おかげで、あらかじめ台本の対訳を読んでイメージしていた「ラインの黄金」ひいては「ニーベルングの指輪」の世界が様相を変え、もう一度意味を考え直してみなくては、と思うようになってしまった。
以下、長文なので折りたたみ。
「指輪」の基本となる流れは二つ。ひとつは、ラインの黄金から作られた権力の「指輪」が神々の世界の崩落を招き、最終的には火と水によって浄化されるという出来事の流れで、もう一つは、愛と呪いをめぐる流れ。後者については長くなるが、だいたい以下のとおり。

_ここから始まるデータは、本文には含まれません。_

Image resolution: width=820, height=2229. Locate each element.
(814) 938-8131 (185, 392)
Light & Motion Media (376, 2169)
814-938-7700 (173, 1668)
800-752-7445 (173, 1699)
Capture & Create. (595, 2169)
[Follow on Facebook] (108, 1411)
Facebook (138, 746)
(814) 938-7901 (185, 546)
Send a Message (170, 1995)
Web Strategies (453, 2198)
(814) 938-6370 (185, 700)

まず、ニーベルング族のアルベリヒがラインの黄金を強奪し、愛を断念することで権力をもたらすという指輪の作成に成功する。そして、ニーベルング族を支配し財宝をためこむ。そこへヴァルハラ城の建築費用を求めて神々の王ヴォータンとローゲが現れ、アルベリヒを騙して財宝を身ぐるみ奪い取る。もちろん指輪も。理不尽な思いにかられたアルベリヒはすかさず指輪に呪いをかけ、それ以降、指輪の持ち主には必ず不幸がふりかかるようになった。愛と権力の対比、愛の拒絶から呪いが生まれるところまでが「ラインの黄金」。

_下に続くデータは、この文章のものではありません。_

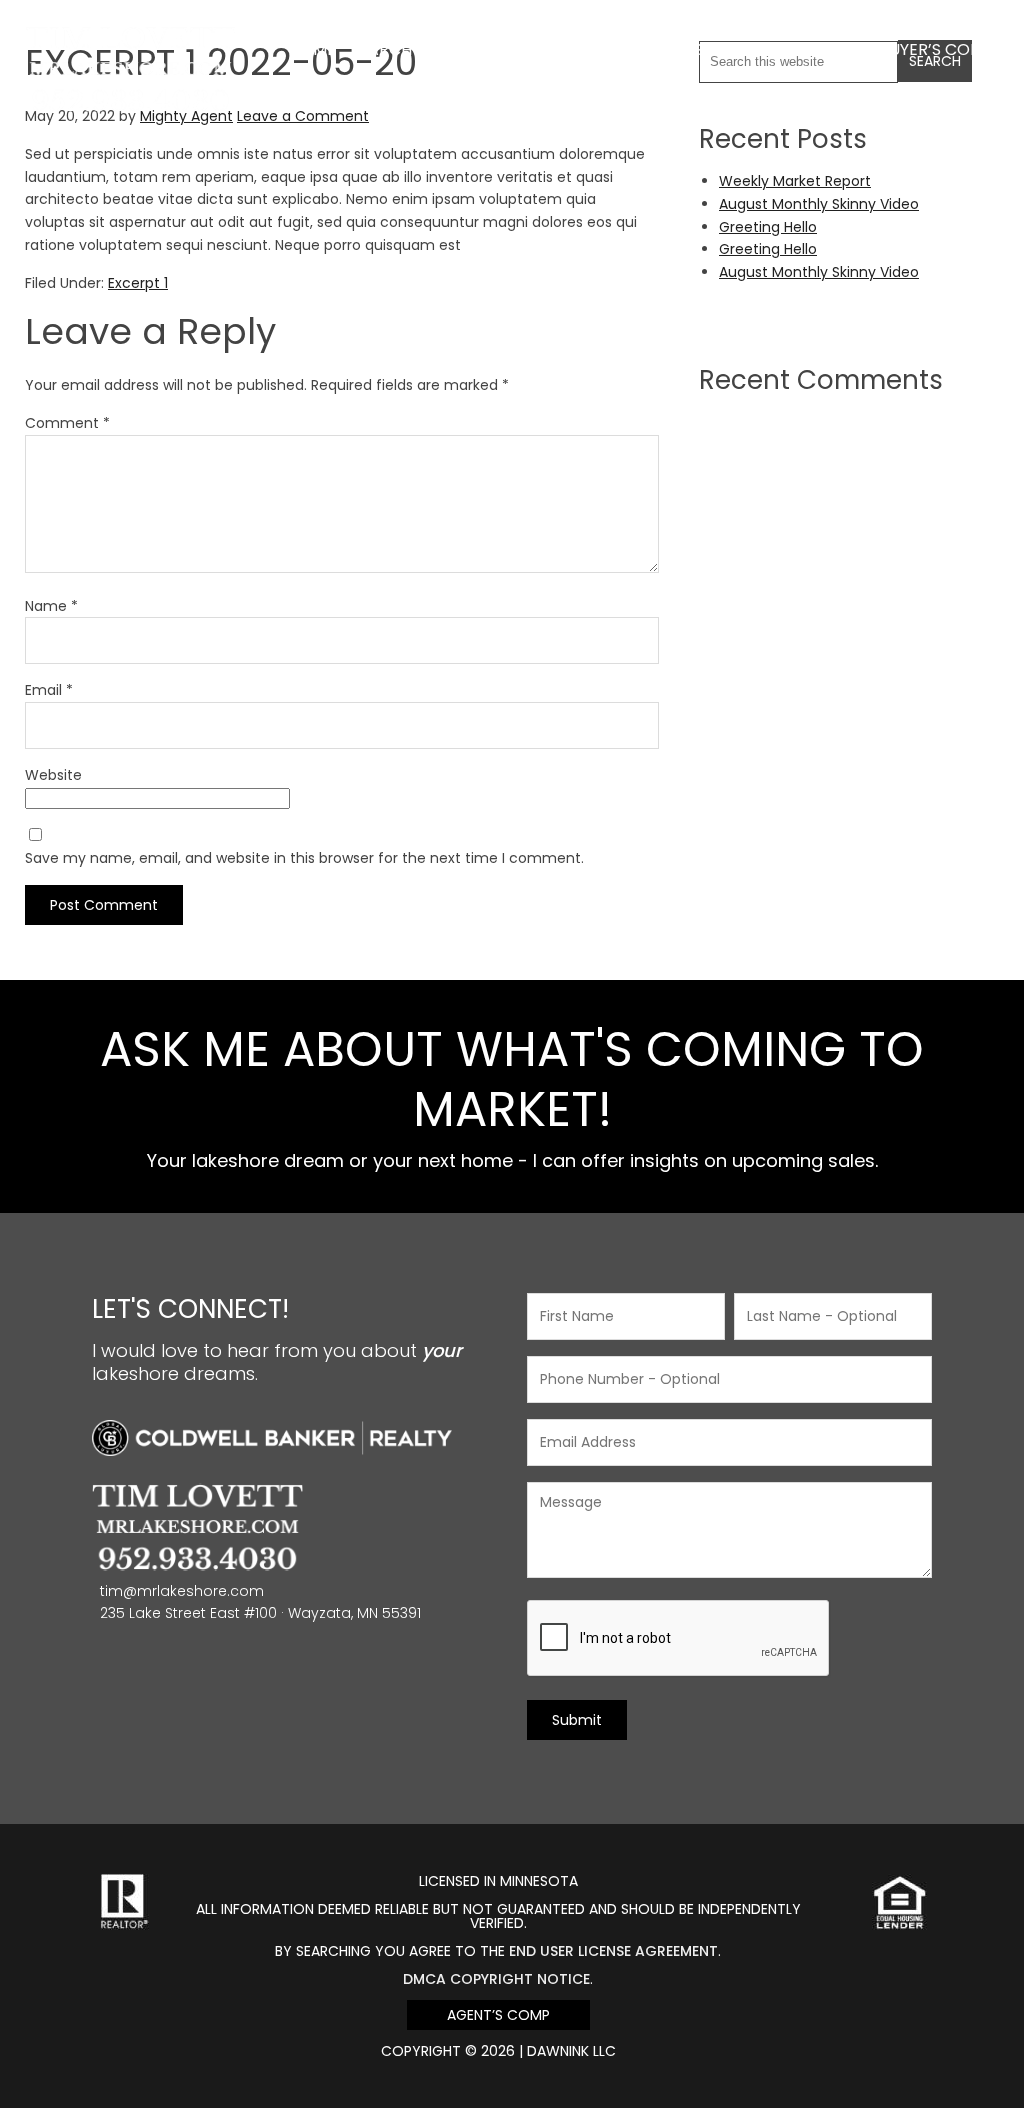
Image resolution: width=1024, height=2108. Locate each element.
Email (49, 690)
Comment (67, 423)
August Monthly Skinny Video (819, 204)
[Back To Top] (988, 2052)
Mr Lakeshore (130, 37)
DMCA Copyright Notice (496, 1979)
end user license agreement (613, 1951)
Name (51, 606)
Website (53, 775)
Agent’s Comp (498, 2015)
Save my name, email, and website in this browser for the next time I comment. (304, 858)
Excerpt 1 (138, 283)
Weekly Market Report (795, 181)
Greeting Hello (768, 227)
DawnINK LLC (571, 2051)
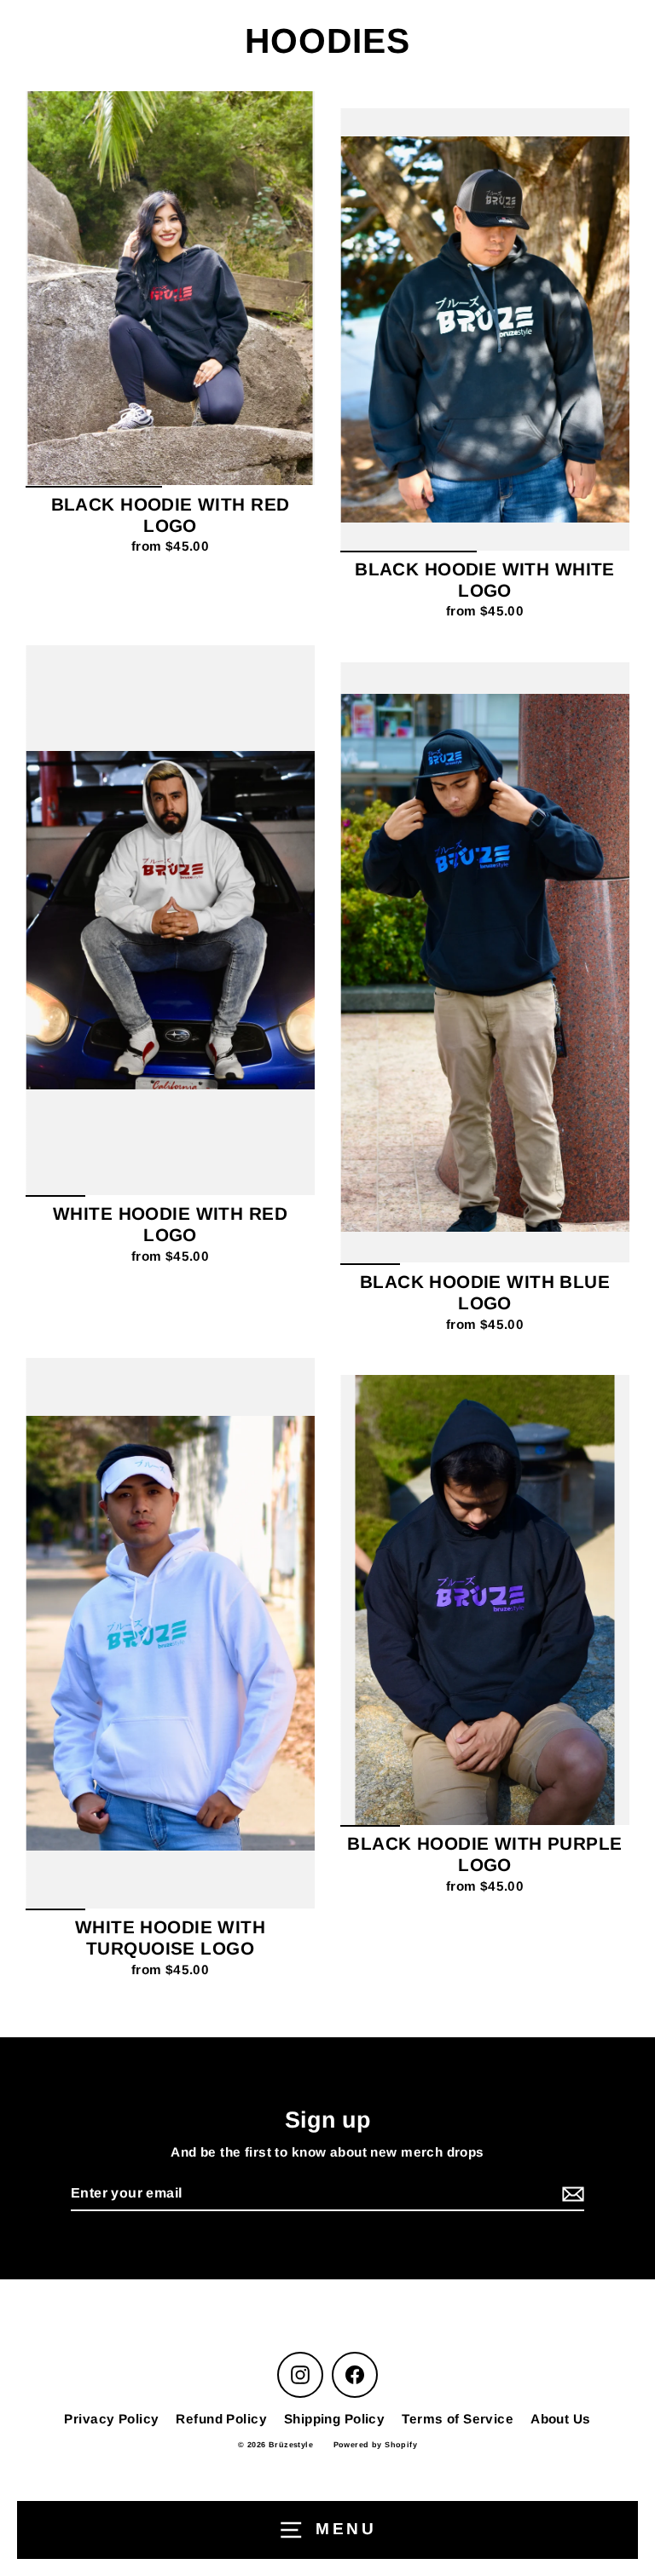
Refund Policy (221, 2418)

続く「ワルキューレ」「ジークフリート」「神々の黄昏」では、指輪の呪いが世代を超えて発揮されてゆくさまが描かれている。不安にかられたヴォータンが何をしたかというと、まず、智の女神エルダとの間に9人の子どもをもうけ、ヴァルハラ城の守りを固めさせる。これがあの有名なワルキューレ。さらに人間の女性の間に双子の子供達をもうけるが、この双子、ジークムントとジークリンデは生まれてすぐに引き離されて育ったにもかかわらず、偶然による再会ののち、たちまち道ならぬ恋に堕ちて命を失う。さらに彼らの忘れ形見、ジークフリート(ヴォータンの孫)とワルキューレの一人、ブリュンヒルデ(ヴォータンの娘だが、父の言いつけにそむいてジークムントたちに味方したため、山の上に幽閉されてしまう)との間に運命的な愛が生まれるが、呪いがかかっているとは知らずに指輪を得たジークフリートには悲劇的な死が訪れる。ことごとく愛を破壊する指輪=アルベリヒの呪いが活躍するのはここまでだ。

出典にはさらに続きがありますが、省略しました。